- Sylvester: The wedding must take place tonight, milord. The Scarlet Pumpernickel is about, masquerading as a gentleman.
- [Sylvester notices Daffy in disguise]
- Sylvester: And who might you be, sirrah?
- Daffy Duck: Mayhap, perchance, foppish that I am, *I* might be the Scarlet Pumpernickel?
- Sylvester: You, the Scarlet Pumpernickel?
- [Sylvester and the Chamberlain burst into hysterical laughter]
- Sylvester: That's silly! That's ridiculous!
- [Daffy raises his eyebrows at the audience, signaling that he is the Scarlet Pumpernickel]
- Daffy Duck: [after jumping out the window and missing the horse] That's funny. That never happens to Errol Flynn.
- Daffy Duck: The Lord High Chamberlain was simply furious.

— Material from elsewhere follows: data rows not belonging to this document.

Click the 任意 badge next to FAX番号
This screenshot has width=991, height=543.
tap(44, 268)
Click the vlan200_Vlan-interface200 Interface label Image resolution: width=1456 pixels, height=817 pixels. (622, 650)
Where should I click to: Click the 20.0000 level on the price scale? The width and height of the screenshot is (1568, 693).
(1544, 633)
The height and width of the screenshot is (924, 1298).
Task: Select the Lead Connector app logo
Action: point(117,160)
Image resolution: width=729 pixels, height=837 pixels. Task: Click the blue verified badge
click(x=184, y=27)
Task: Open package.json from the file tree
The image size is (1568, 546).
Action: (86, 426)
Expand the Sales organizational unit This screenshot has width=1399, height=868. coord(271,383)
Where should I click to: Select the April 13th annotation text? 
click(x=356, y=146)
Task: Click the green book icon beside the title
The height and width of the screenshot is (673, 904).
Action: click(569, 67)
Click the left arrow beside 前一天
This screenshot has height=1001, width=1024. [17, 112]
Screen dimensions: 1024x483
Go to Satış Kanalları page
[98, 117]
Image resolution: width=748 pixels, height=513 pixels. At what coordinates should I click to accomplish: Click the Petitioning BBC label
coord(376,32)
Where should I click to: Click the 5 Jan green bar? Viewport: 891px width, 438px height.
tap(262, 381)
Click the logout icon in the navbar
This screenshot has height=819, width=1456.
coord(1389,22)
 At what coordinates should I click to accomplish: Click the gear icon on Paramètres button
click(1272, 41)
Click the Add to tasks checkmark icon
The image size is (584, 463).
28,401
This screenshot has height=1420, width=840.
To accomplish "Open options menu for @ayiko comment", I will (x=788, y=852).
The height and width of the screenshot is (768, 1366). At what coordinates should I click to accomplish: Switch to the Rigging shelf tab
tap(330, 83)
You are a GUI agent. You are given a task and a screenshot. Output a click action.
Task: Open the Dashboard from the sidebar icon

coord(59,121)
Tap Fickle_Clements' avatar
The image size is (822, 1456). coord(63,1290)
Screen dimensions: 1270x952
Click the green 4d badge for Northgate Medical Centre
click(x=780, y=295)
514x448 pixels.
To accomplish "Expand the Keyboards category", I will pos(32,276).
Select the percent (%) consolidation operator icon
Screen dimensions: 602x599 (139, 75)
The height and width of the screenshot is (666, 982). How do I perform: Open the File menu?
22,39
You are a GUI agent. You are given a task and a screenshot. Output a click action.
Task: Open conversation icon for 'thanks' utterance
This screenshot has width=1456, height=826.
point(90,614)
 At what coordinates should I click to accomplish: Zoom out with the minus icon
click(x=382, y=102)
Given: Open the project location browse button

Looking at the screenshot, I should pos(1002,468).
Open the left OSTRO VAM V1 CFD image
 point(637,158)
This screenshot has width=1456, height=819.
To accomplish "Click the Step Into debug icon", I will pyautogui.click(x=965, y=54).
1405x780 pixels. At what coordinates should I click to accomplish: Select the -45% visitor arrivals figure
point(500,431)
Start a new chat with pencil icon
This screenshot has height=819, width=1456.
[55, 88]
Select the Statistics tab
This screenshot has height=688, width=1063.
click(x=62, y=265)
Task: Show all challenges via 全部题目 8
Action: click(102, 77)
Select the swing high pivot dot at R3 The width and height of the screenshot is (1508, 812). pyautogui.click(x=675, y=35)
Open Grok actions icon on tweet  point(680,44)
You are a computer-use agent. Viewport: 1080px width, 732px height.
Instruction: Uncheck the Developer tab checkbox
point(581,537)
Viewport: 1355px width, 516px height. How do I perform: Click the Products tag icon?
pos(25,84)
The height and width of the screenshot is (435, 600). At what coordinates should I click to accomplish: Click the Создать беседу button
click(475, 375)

- Porky Pig: I'm s-s-s-s-simply furious.
- Daffy Duck: But Milady Melissa was simply delighted.
- Melissa Duck: I'm simply delighted.
- Sylvester: First, I am happy, for I am to marry the fair Melissa. Then, I am furious, because I despise the Scarlet P-P-Pumpernickel.
- Sylvester: [Daffy and Sylvester get into a sword fight] En garde!
- Daffy Duck: Riposte!
- Sylvester: Café au lait!
- Daffy Duck: Champs-Élysées!
- [the two cross their swords]
- Daffy Duck: Ha ha! You ain't got a chance! I'm the hero of this picture, and you know what happens to the villain.
- Sylvester: So what's to know?
- [first lines]
- Daffy Duck: You're killing me! I'm being murdered! I can't stand this torture anymore! I'm dying, you're killing me! I'm telling you, J.L., you're typecasting me to death - comedy, always comedy. Ha ha, woo-hoo, woo-hoo, yuk yuk! Honest, J.L., you just gotta give me a dramatic part.